### Dataset excerpts
++++

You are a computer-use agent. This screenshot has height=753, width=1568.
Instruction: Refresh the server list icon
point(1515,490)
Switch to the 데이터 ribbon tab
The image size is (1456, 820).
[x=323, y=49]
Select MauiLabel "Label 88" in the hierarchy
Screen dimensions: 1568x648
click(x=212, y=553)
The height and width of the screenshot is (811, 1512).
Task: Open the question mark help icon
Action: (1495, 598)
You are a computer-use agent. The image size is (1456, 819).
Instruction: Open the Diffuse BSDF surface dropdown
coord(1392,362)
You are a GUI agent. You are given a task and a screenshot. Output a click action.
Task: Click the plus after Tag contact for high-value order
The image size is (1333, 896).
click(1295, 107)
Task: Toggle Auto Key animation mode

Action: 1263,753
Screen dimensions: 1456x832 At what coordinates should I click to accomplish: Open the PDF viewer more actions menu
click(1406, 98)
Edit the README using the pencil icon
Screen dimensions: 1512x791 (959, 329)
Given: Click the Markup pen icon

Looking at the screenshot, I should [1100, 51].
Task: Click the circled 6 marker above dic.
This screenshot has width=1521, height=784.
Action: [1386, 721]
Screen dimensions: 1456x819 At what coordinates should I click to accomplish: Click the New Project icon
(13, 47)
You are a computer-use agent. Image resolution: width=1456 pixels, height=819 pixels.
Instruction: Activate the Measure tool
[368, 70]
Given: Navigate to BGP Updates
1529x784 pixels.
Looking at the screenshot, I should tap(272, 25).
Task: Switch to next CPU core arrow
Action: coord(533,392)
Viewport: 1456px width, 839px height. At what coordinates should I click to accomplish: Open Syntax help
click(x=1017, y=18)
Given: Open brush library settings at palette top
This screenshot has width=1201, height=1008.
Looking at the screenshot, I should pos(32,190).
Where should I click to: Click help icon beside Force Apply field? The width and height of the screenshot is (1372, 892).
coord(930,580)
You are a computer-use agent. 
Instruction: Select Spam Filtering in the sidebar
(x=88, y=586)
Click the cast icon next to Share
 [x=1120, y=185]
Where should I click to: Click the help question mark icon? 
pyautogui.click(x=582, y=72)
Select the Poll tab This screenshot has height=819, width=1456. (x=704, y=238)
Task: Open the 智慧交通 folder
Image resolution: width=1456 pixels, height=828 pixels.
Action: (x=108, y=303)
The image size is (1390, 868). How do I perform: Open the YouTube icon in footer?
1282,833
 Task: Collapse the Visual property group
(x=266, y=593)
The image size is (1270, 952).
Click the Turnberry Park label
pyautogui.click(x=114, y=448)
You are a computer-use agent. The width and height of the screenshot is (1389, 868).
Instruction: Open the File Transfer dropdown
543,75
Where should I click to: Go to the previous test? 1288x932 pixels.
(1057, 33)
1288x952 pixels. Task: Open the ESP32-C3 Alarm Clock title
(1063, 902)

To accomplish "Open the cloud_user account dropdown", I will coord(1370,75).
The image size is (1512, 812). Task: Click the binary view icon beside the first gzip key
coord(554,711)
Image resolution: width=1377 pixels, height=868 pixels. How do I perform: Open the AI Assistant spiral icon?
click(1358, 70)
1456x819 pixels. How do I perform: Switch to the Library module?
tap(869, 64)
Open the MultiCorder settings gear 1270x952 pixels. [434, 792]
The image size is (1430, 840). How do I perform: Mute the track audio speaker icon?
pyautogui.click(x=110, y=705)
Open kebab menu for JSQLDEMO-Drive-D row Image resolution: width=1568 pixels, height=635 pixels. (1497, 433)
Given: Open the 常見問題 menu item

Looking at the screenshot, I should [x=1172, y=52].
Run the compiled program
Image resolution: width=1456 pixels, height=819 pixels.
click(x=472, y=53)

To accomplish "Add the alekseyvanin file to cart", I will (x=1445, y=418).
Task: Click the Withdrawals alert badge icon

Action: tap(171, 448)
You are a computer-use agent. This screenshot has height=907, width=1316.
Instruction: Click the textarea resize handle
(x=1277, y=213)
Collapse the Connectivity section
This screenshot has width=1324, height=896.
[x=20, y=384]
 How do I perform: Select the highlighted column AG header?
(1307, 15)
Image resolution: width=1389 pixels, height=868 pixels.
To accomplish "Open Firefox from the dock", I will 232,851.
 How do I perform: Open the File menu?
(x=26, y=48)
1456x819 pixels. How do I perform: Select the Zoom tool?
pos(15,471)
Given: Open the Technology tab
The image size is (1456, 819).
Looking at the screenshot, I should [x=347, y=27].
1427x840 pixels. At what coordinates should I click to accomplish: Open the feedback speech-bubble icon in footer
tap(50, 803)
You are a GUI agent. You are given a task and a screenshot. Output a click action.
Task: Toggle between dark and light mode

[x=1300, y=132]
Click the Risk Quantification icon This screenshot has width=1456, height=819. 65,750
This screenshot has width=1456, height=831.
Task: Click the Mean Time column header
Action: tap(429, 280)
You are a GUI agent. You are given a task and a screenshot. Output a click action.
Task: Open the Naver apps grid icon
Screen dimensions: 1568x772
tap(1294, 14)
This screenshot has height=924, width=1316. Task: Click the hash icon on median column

++++

### WORK TASK
Please filter the entries for the word "will" and copy the lines that have it.

### EXERCISE RESULT
To accomplish "Open the cloud_user account dropdown", I will coord(1370,75).
To accomplish "Add the alekseyvanin file to cart", I will (x=1445, y=418).
To accomplish "Open Firefox from the dock", I will 232,851.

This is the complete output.